P2.171  Saturday, Jan. 5  Breathing with a spring: Exploring the role of titin in respiration MEEHAN, ST*; TAYLOR, KR; NISHIKAWA, KC; Northern Arizona University; Northern Arizona University; Northern Arizona University stm48@nau.edu

Respiration in mammals requires continuous power output and thus a constant energy supply. For that reason, one would expect a strong selective pressure to reduce the energetic cost of respiration. Therefore, the properties of the diaphragm, including muscle stiffness, are expected to impact respiration. The diaphragm muscle in the muscular dystrophy with myositis (MDM) homozygous mutant is about 2-4 times stiffer than in nonmutant mice when the muscle is stretched passively. Mutant MDM mice have a deletion in the N2A region of titin, an integral elastic muscle protein. Nonmutant and mutant mice were filmed with a high-speed digital camera to allow measurement of changes in abdominal width during resting respiration at room temperature. From these measurements, we calculated the respiration rate. The respiration frequency for both mutant and nonmutant mice conformed to allometric predictions and were not significantly different from one another in absolute terms. In addition, the duration of inspiration was similar between nonmutant (77 ms +/- 13 ms) and mutant (80 ms +/- 26 ms) mice.

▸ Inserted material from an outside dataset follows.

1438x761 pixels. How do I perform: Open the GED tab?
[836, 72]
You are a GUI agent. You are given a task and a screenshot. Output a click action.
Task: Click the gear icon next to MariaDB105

However, the duration of expiration in nonmutants (165 ms +/- 20 ms) was about double the expiratory duration observed for mutants (86 ms +/- 30 ms), meaning that the mutants expired twice as quickly as the nonmutants. The observed doubling of the speed of exhalation in mutants is not difficult to explain since the mutant diaphragm is more than twice as stiff as the nonmutant diaphragm and therefore would be expected to exhibit faster passive recoil. These results provide in vivo support for the idea that mutant muscles are stiffer during the passive phase. Thus, these data indicate that titin stiffness plays an important role in muscle function on the organismal level.